§ **ZADANIE A**
Zwróć dokładnie fragment tekstu o irytujących typach ludzi, zaczynając od słów „Pan tera wysiada?” i kontynuując aż do słów „dokładnie przed Tobą!”.

§ **PRZEDSTAWIONY TEKST**
####
Mieliście już okazję
poznać 60 nieistotnych faktów o mnie,
a także 75 urodowych faktów o mnie.
Chcieliście więcej, więc przyszła pora na tą najbardziej perfidną część (a będzie ich jeszcze trochę), czyli
o typach ludzi, którzy działają mi na
nerwy! Skąd taki pomysł na wpis? Z życia oczywiście! Jak zwykle potraktujcie go z przymrużeniem oka;)
1. Przydupas!
Widzisz go po raz pierwszy
w życiu i nawet się nie znacie, ale dla niego nie stanowi to przeszkody by być
blisko Ciebie:) Bardzo blisko! Przypupasa spotkasz najczęściej w kolejce do kasy
w sklepie. Ty robisz krok naprzód, a on tego kroku wyraźnie dotrzymuje raz po
raz wjeżdżając Ci wózkiem w dupę! Ewentualnie klepie Cię koszykiem po czterech
literach jeśli akurat wybrał się na mniejsze zakupy. Czasem wystarczy posłać
groźne spojrzenie żeby nieco poskromił swoje namiętności, a niekiedy napiera na
Ciebie dopóki nie oddalisz się ze swymi zakupami.
2. Troskliwy
miś kelner!
Ni stąd ni zowąd pojawia
się z pytaniem: „Czy wszystko w porządku? Smakuje?” Najczęściej w najbardziej
nieodpowiednim momencie, tj. np. gdy akurat przeżuwasz:P Przełykasz więc kęs w
pośpiechu i odpowiadasz. A potem knujesz teorie spiskowe pt. czego on mógł tam
dodać albo dlaczego tak się uśmiechał? I już nie wiesz czy ten wieczór skończy
się dobrze:P
3. Pantera!
Pan tera wysiada? Nie!
Tygrys! Spotkasz ją oczywiście w komunikacji miejskiej. Stoisz sobie
bezpiecznie trzymając się barierki i nagle słyszysz czy będzie pani teraz
wysiadać? Jeśli nie to masz natychmiast zaryzykować życie puszczając się
barierki bo babsko Cię nie ominie tylko musi przejść dokładnie przed Tobą!
####
§ **PODANY WYKAZ**

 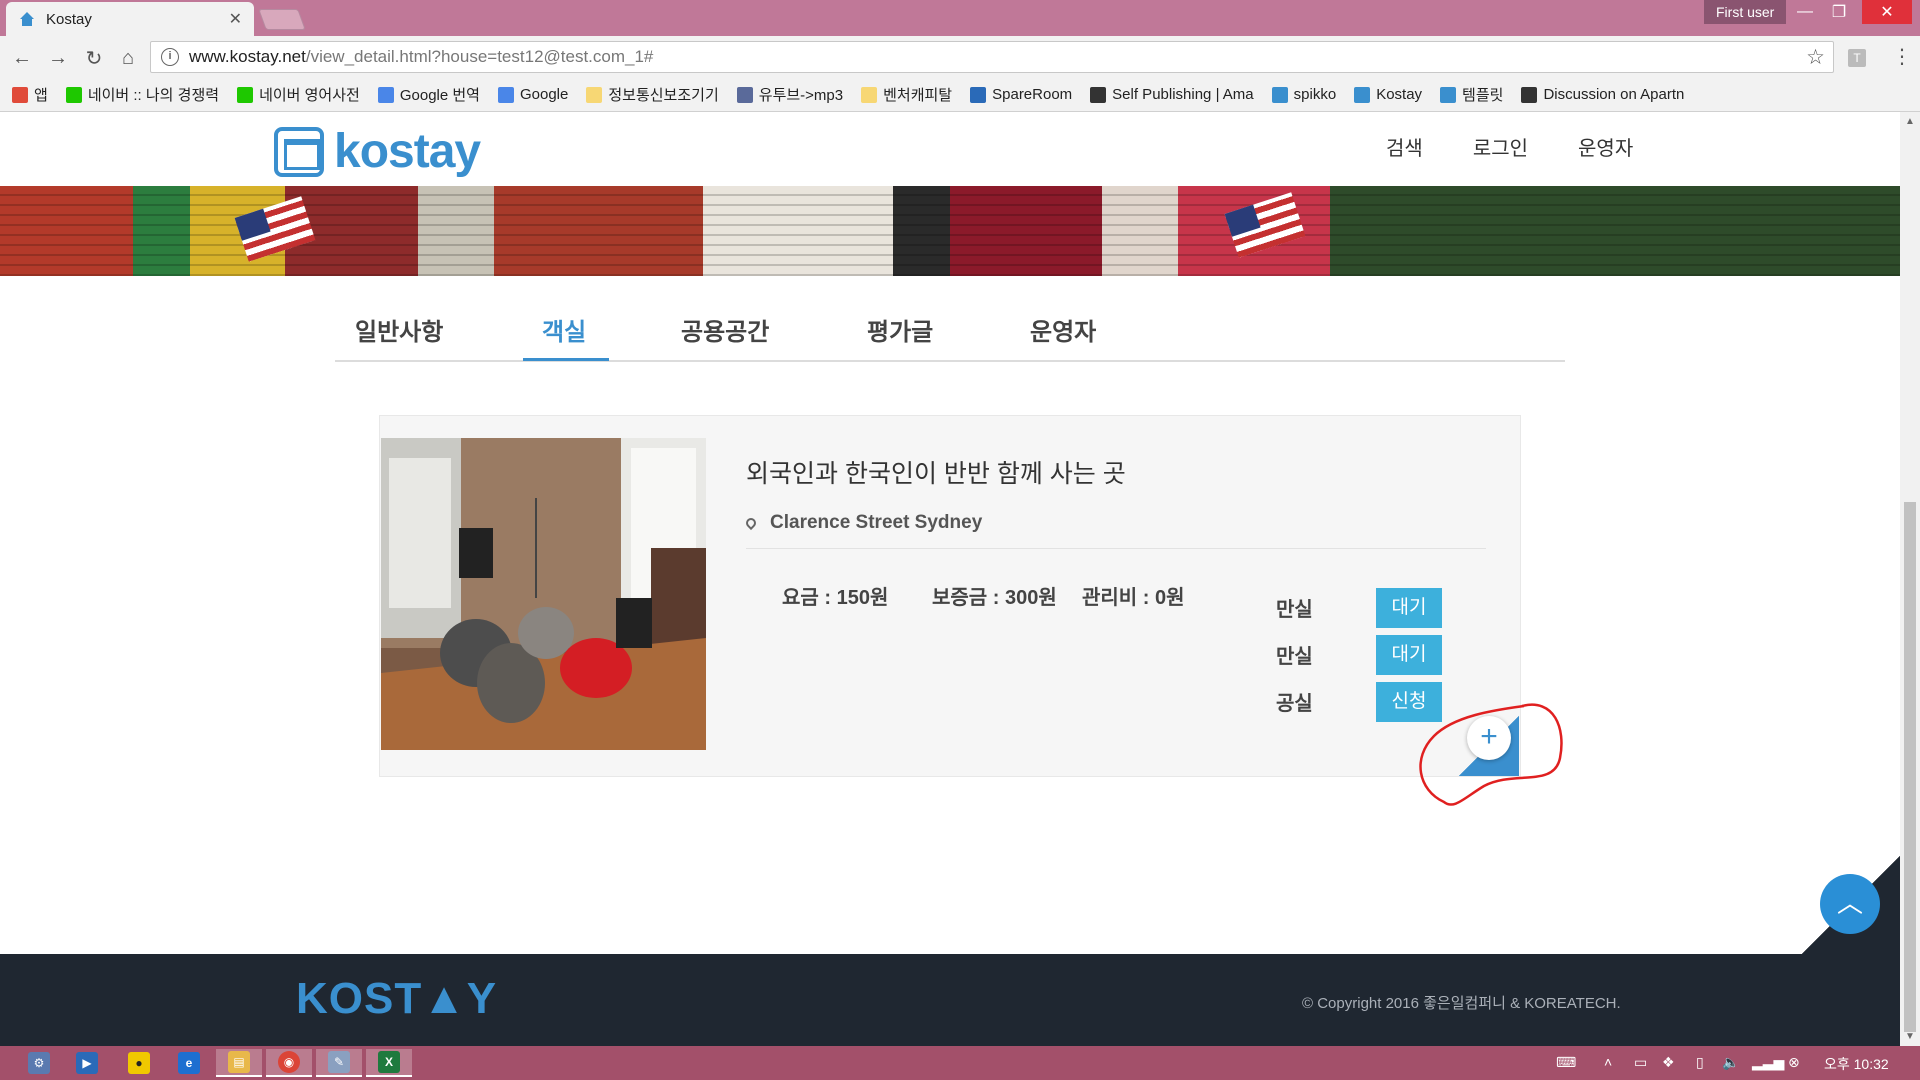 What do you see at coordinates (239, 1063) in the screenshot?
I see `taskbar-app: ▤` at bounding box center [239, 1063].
####
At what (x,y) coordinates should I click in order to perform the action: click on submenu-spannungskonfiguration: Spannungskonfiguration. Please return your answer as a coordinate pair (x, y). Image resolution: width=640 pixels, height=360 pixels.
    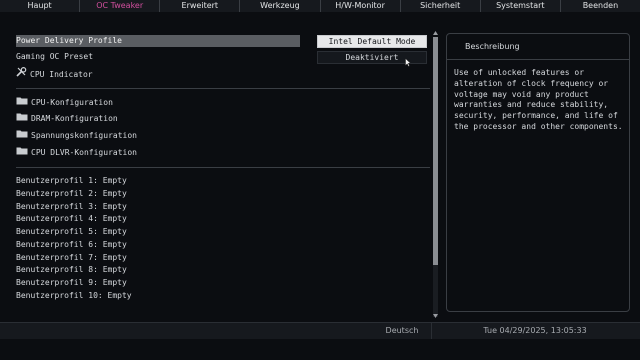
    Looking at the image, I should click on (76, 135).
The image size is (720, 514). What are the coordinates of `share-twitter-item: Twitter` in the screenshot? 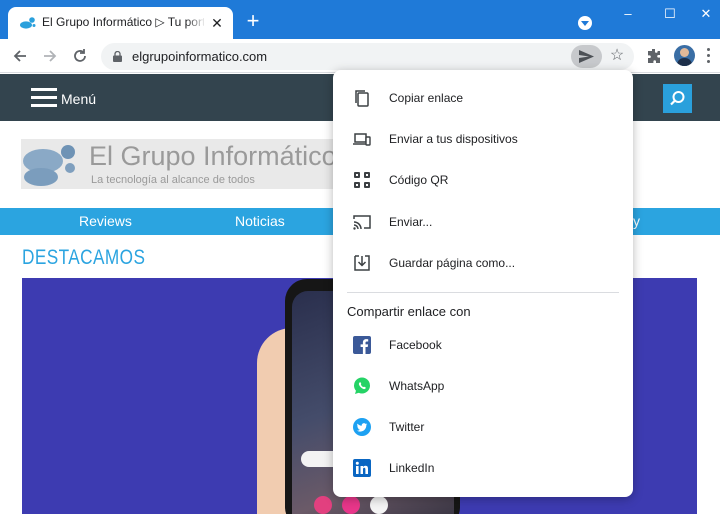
####
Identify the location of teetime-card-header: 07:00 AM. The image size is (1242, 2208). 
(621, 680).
####
§ **ZADANIE B**
Przepisz wiernie wyłącznie te wiersze wykazu, które zaczynają się od wiersza z „What do you” i ciągną się aż do wiersza z „center [239, 1063].” włącznie. Obrazy pomiń.

§ **ODPOWIEDŹ A**
Pan tera wysiada? Nie!
Tygrys! Spotkasz ją oczywiście w komunikacji miejskiej. Stoisz sobie
bezpiecznie trzymając się barierki i nagle słyszysz czy będzie pani teraz
wysiadać? Jeśli nie to masz natychmiast zaryzykować życie puszczając się
barierki bo babsko Cię nie ominie tylko musi przejść dokładnie przed Tobą!

§ **ODPOWIEDŹ B**
  What do you see at coordinates (239, 1063) in the screenshot?
I see `taskbar-app: ▤` at bounding box center [239, 1063].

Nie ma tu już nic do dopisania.